__The task__.
The line with "This screenshot has height=1568, width=743." marks where to begin. Please copy it and each line after it to the end of the records below, exactly.
**** The data
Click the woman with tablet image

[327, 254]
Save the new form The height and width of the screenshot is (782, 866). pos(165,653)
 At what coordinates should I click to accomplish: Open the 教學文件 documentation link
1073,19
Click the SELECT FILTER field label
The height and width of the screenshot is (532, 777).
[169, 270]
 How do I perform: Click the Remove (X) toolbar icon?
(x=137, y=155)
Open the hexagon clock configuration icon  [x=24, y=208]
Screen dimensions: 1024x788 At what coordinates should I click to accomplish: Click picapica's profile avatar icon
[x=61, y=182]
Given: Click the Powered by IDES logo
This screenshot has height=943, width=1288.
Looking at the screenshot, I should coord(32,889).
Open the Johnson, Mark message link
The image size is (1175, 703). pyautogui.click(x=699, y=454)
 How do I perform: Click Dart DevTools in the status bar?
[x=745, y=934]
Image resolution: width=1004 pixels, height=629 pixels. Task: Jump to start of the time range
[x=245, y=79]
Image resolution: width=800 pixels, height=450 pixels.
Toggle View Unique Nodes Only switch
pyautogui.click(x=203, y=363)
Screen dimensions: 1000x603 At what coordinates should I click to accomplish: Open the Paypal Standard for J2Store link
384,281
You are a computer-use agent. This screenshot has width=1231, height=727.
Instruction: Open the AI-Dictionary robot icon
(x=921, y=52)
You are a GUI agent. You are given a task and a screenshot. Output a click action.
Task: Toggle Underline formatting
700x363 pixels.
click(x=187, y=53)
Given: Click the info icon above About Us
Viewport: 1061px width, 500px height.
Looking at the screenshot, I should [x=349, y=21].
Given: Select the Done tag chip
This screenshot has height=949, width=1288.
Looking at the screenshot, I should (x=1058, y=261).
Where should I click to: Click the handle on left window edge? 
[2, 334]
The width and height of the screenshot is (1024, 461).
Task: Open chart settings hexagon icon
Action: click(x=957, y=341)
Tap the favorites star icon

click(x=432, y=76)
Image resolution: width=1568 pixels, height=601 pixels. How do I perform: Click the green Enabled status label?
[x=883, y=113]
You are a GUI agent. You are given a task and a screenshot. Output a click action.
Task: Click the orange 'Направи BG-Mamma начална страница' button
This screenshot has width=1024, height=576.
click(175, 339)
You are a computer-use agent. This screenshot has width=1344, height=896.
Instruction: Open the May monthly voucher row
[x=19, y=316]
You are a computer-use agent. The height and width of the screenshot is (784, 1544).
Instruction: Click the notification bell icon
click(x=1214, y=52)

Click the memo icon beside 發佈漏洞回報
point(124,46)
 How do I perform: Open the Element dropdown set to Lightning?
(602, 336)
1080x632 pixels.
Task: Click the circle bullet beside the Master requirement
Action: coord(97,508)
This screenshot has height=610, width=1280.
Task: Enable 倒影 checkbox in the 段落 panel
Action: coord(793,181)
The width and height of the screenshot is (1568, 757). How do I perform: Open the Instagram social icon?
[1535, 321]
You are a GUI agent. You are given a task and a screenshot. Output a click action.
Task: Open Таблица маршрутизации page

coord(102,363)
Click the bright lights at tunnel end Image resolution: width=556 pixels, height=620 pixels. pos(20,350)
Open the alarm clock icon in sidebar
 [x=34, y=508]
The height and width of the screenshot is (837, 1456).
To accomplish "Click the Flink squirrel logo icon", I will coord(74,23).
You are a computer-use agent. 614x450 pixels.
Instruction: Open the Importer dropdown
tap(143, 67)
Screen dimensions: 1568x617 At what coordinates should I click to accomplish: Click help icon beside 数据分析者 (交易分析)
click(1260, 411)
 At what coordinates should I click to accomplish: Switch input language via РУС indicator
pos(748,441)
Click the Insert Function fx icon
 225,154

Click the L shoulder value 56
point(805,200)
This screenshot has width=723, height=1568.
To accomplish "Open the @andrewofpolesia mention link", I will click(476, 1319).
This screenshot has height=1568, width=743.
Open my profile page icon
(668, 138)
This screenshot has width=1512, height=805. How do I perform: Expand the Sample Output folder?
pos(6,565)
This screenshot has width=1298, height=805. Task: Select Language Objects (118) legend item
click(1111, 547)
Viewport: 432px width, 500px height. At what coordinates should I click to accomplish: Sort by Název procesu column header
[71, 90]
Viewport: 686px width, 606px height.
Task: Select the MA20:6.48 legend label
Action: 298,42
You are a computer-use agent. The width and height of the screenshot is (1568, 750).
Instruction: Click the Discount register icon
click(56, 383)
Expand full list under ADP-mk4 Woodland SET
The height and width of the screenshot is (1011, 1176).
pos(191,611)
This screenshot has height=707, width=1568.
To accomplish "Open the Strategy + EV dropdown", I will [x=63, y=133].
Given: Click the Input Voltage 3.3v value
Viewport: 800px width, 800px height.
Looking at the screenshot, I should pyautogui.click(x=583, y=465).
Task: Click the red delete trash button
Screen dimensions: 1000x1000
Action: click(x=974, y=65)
********
__Result for this task__.
This screenshot has height=1568, width=743.
Open my profile page icon
(668, 138)
This screenshot has width=1512, height=805. How do I perform: Expand the Sample Output folder?
pos(6,565)
This screenshot has width=1298, height=805. Task: Select Language Objects (118) legend item
click(1111, 547)
Viewport: 432px width, 500px height. At what coordinates should I click to accomplish: Sort by Název procesu column header
[71, 90]
Viewport: 686px width, 606px height.
Task: Select the MA20:6.48 legend label
Action: 298,42
You are a computer-use agent. The width and height of the screenshot is (1568, 750).
Instruction: Click the Discount register icon
click(56, 383)
Expand full list under ADP-mk4 Woodland SET
The height and width of the screenshot is (1011, 1176).
pos(191,611)
This screenshot has height=707, width=1568.
To accomplish "Open the Strategy + EV dropdown", I will [x=63, y=133].
Given: Click the Input Voltage 3.3v value
Viewport: 800px width, 800px height.
Looking at the screenshot, I should pyautogui.click(x=583, y=465).
Task: Click the red delete trash button
Screen dimensions: 1000x1000
Action: click(x=974, y=65)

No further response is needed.